Examples of the method for improving elongation includes a technique using retained austenite, which is disclosed in Patent Document 1. However, retained austenite degrades stretch-flange formability. It is known that stretch-flangeability improves as the difference in hardness between the matrix and the other phases decreases. In retained austenite steel, the second phase is harder than the ferrite matrix and the difference in hardness between the second phase and the ferrite matrix is large. Thus, degradation in stretch-flange formability has been a problem. Meanwhile, in tempered martensite and bainitic single phase steel, stretch-flange formability is good because of a small difference in hardness between the matrix and the second phase, but ductility is low. Therefore, in order to achieve both ductility and stretch-flangeability, multiple phase steel is required in which the difference in hardness between the matrix and the second phase is small.
Techniques regarding multiple phase steel sheets are disclosed in which the ferrite phase is precipitation-hardened by precipitates containing Ti, Mo, and W (Patent Document 2) and by precipitates containing Ti and Mo (Patent Document 3) so that the difference in hardness between the matrix and the bainite second phase is decreased.
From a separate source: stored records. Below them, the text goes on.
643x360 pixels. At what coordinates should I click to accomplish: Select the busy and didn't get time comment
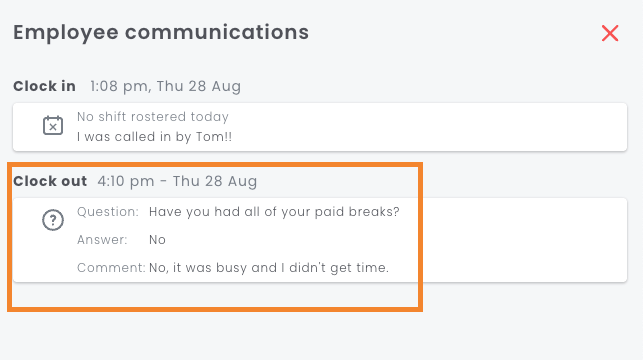[x=269, y=268]
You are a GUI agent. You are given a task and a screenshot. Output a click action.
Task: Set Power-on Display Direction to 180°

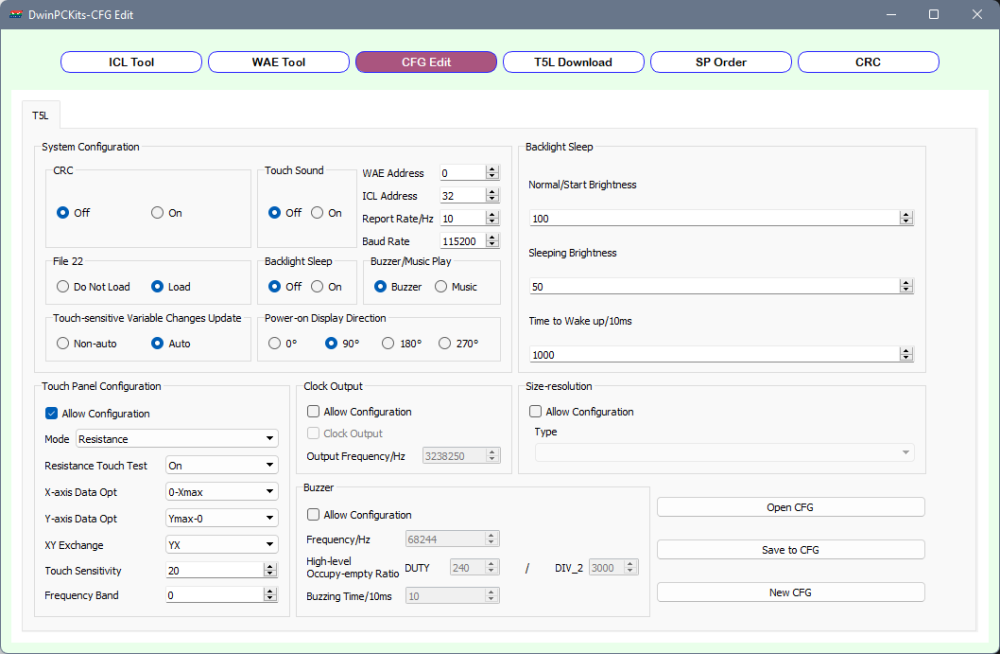(388, 344)
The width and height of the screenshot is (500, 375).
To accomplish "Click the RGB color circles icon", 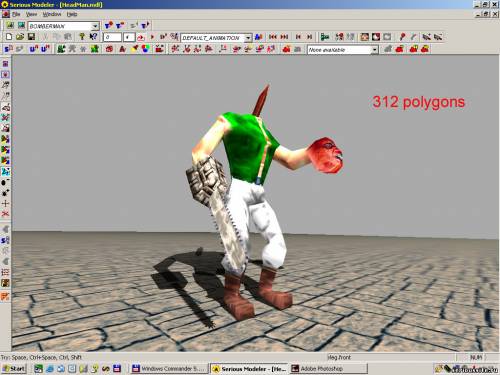I will (146, 49).
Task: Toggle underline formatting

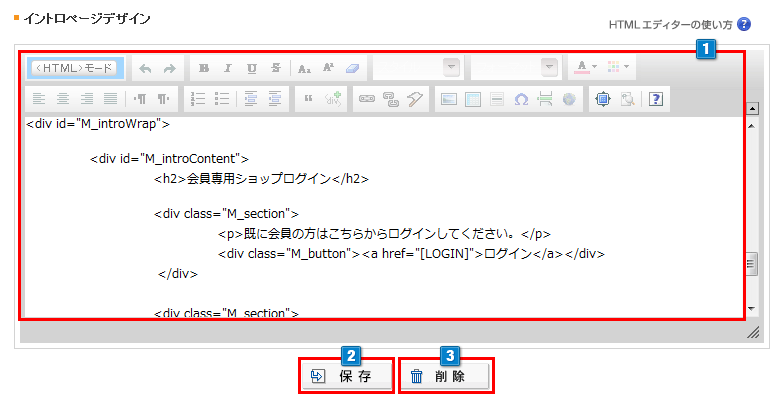Action: pos(252,69)

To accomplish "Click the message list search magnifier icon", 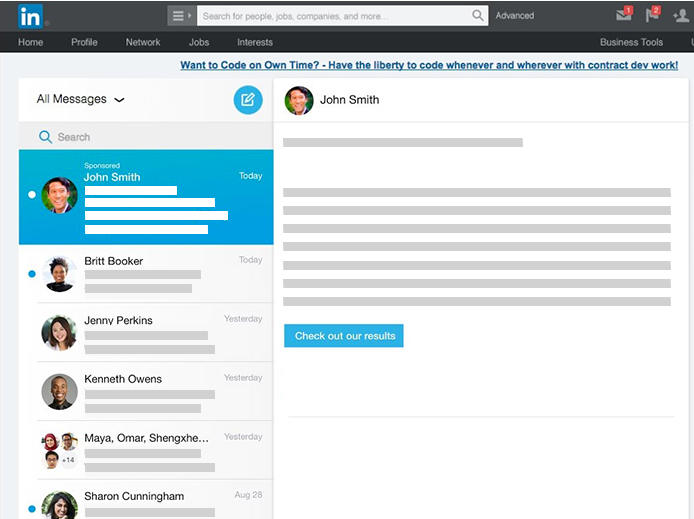I will pyautogui.click(x=45, y=137).
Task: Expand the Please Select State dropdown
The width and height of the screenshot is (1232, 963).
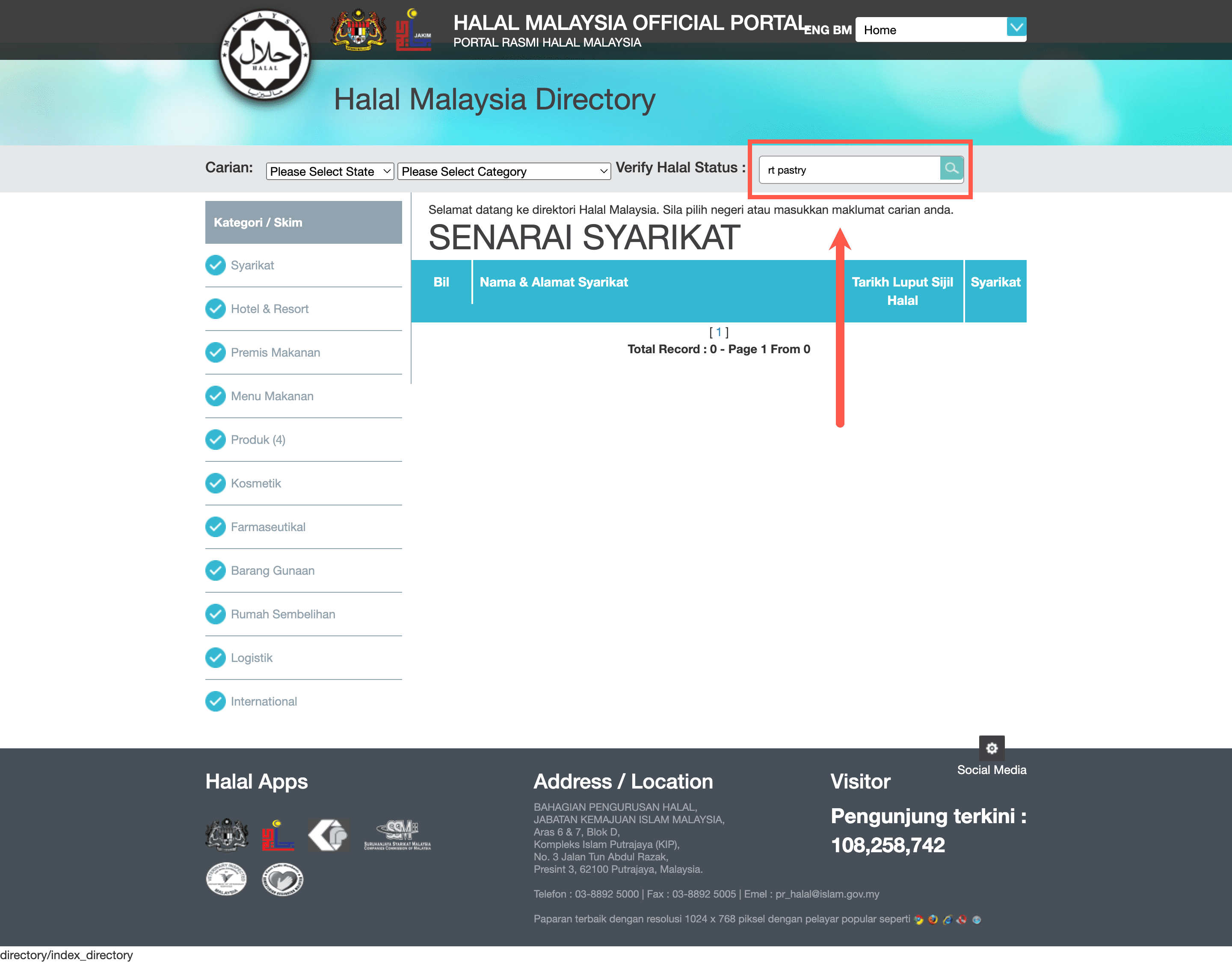Action: point(329,171)
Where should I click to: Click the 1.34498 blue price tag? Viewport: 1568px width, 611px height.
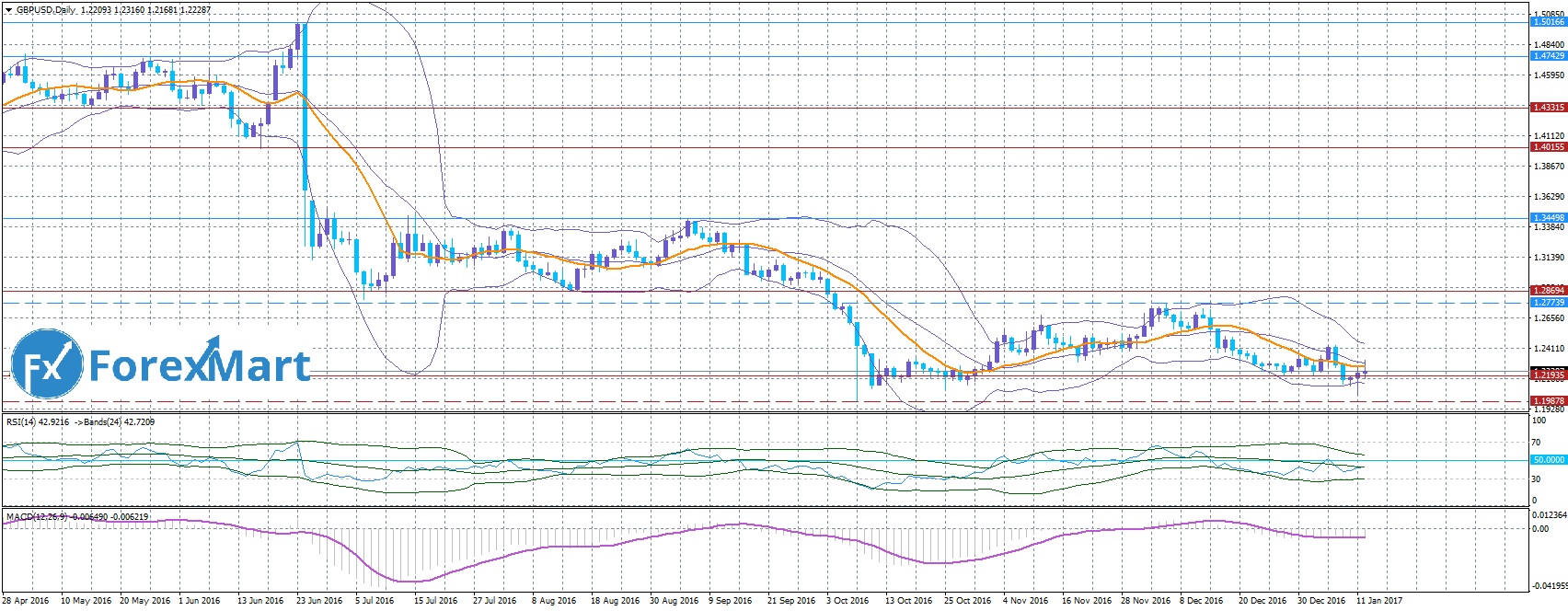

Furthermore, these patent documents are characterized by the fact that, while TiC can be easily coarsened by heat treatment, precipitates including Ti and Mo are inhibited from being coarsened. However, Mo is expensive compared with Ti, Nb, and V, which are carbide-forming elements, and moreover, in steel sheets which are produced by quenching followed by air cooling, or by holding followed by quenching, only about 50% or less of the Mo content in steel is precipitated, giving rise to a problem of cost increase.
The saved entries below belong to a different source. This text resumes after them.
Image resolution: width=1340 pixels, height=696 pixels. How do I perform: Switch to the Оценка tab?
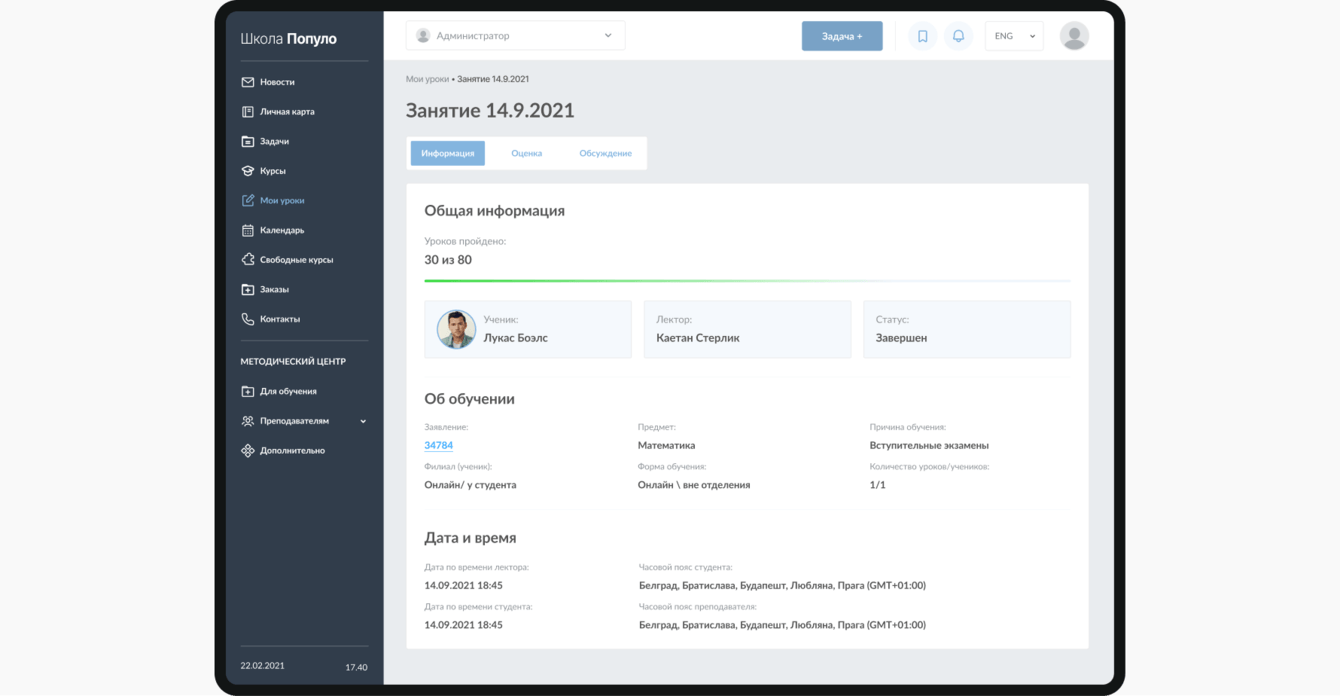point(526,153)
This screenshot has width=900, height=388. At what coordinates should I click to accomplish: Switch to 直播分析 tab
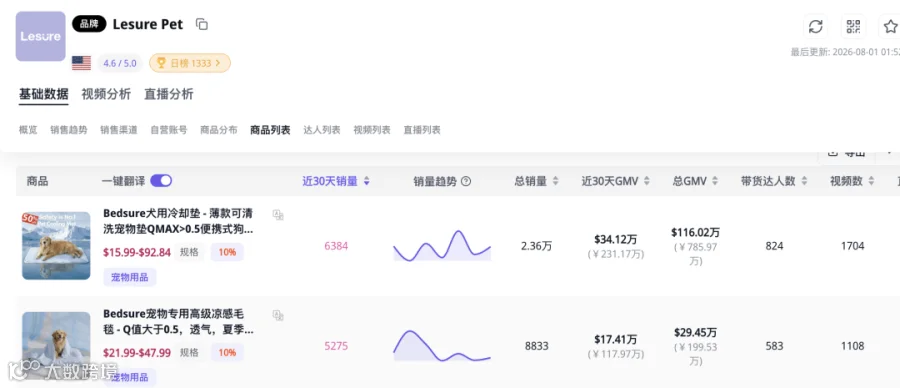pos(169,94)
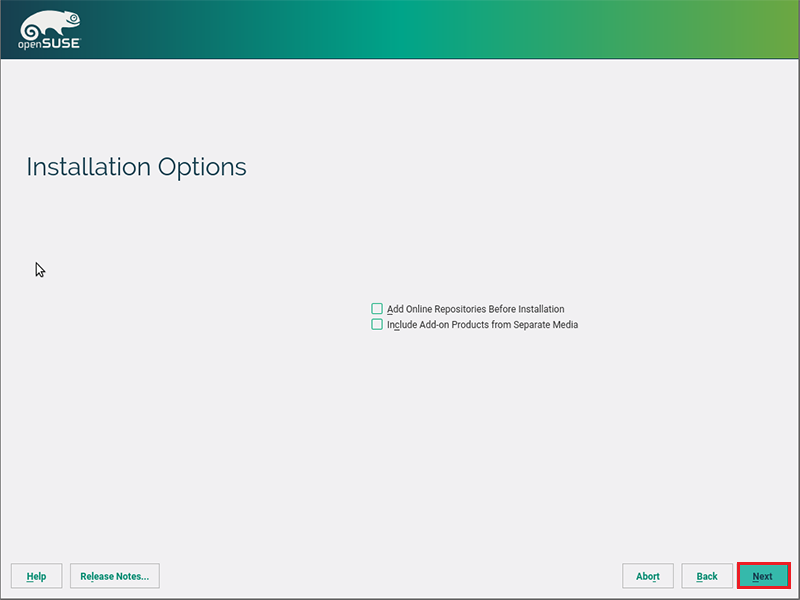Go Back to the previous step
Screen dimensions: 800x600
pos(707,576)
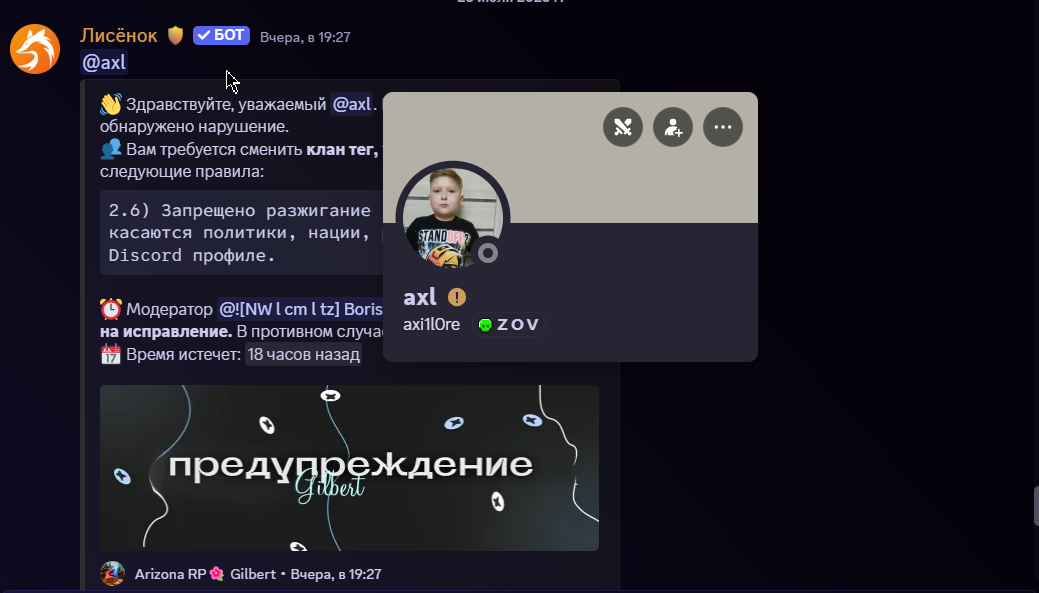
Task: Click the БОТ verified tag
Action: click(x=221, y=35)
Under these circumstances, there has been a demand for a technique which can increase the strength while satisfying the requirements for ductility and stretch-flangeability without using expensive Mo, but using a less expensive element, such as Ti.
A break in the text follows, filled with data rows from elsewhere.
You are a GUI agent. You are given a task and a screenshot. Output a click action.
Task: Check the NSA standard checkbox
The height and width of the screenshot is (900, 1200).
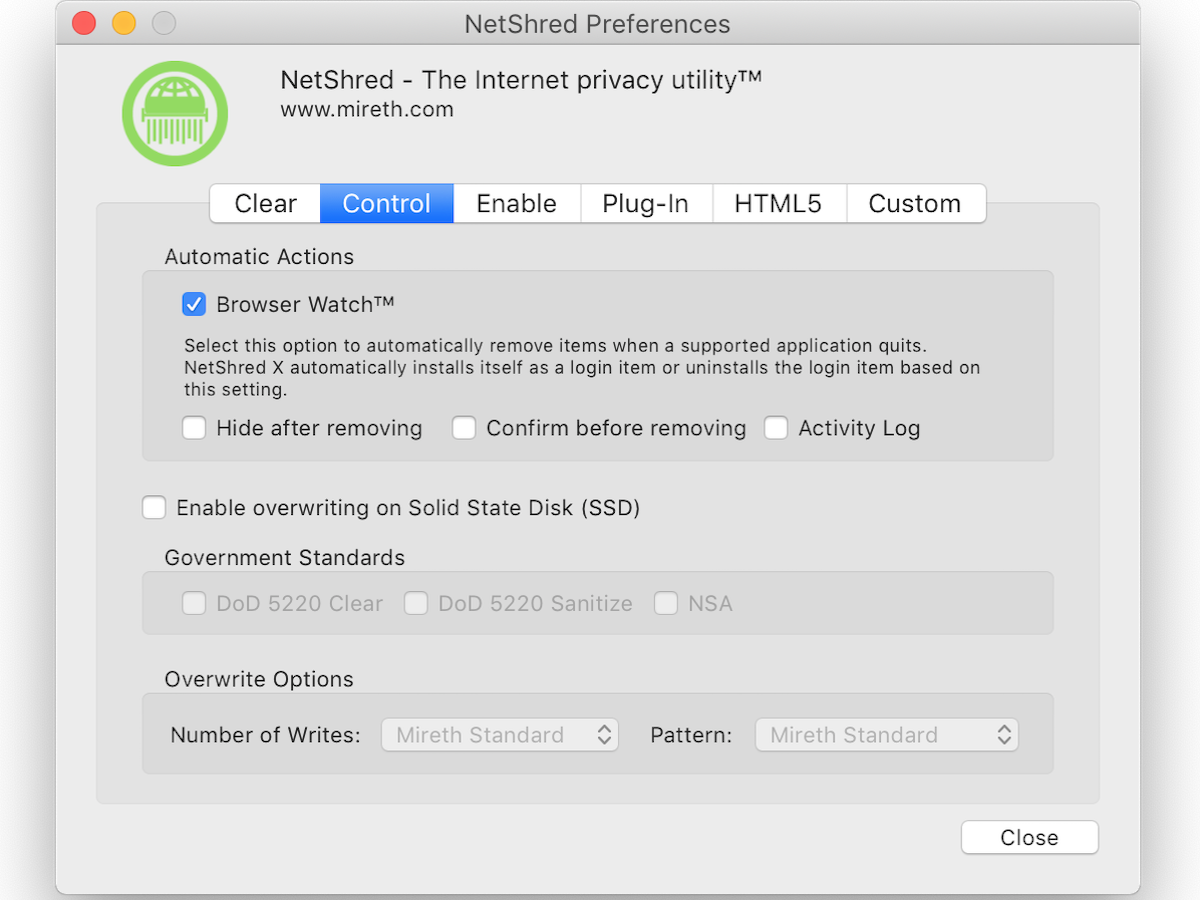666,604
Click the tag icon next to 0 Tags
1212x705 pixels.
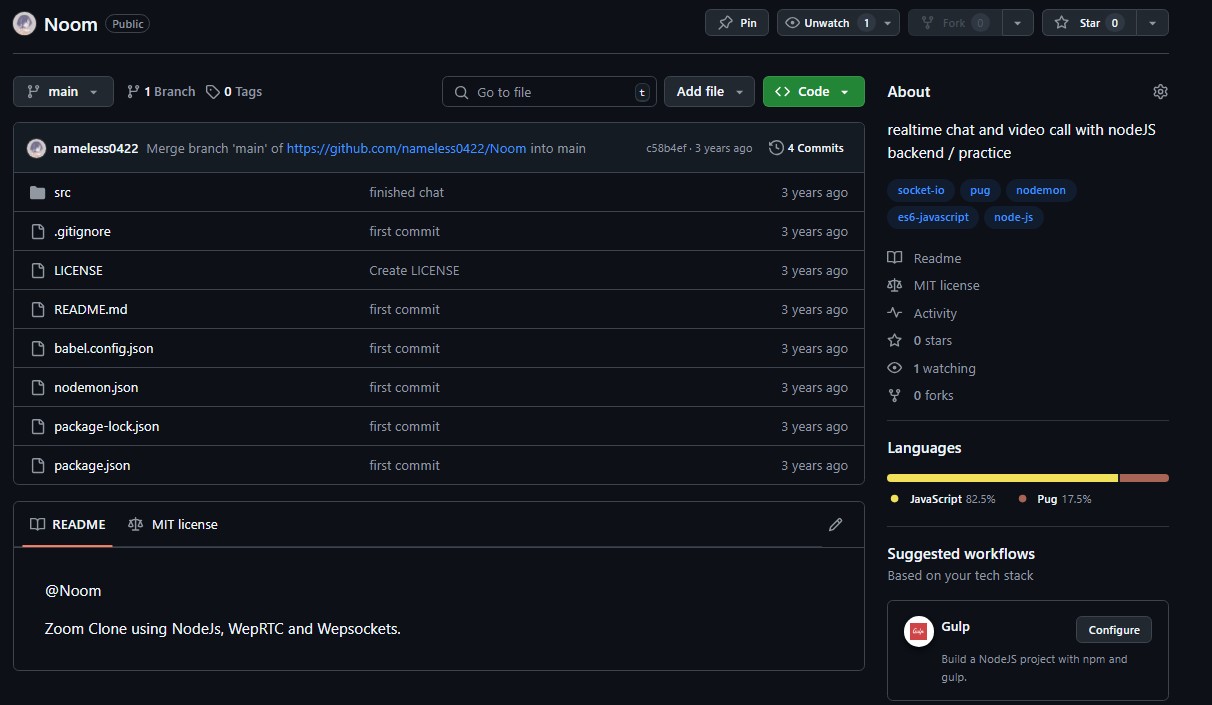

Furthermore,Patent Document 4 discloses a technique on a steel sheet composed of phases of ferrite, which is precipitation-hardened by TiC, and bainite. According to an example in this patent document, at a sheet thickness of 2.9 mm, the tensile strength is 740 N/mm², the product (tensile strength) × (elongation) is 18,000 N/mm² ·% or more, and the product of hole expanding ratio and tensile strength, (tensile strength) × (hole expanding ratio), which is an index for stretch-flangeability, is 40,000 N/mm² or more. However, the tensile fatigue properties are not necessarily sufficient.

As a technique for improving fatigue properties, Patent Document 5 discloses a technique in which elongation and fatigue properties are improved by controlling the compositional fractions in a surface layer and an internal layer. However, this patent document does not mention any measures for improving stretch-flangeability.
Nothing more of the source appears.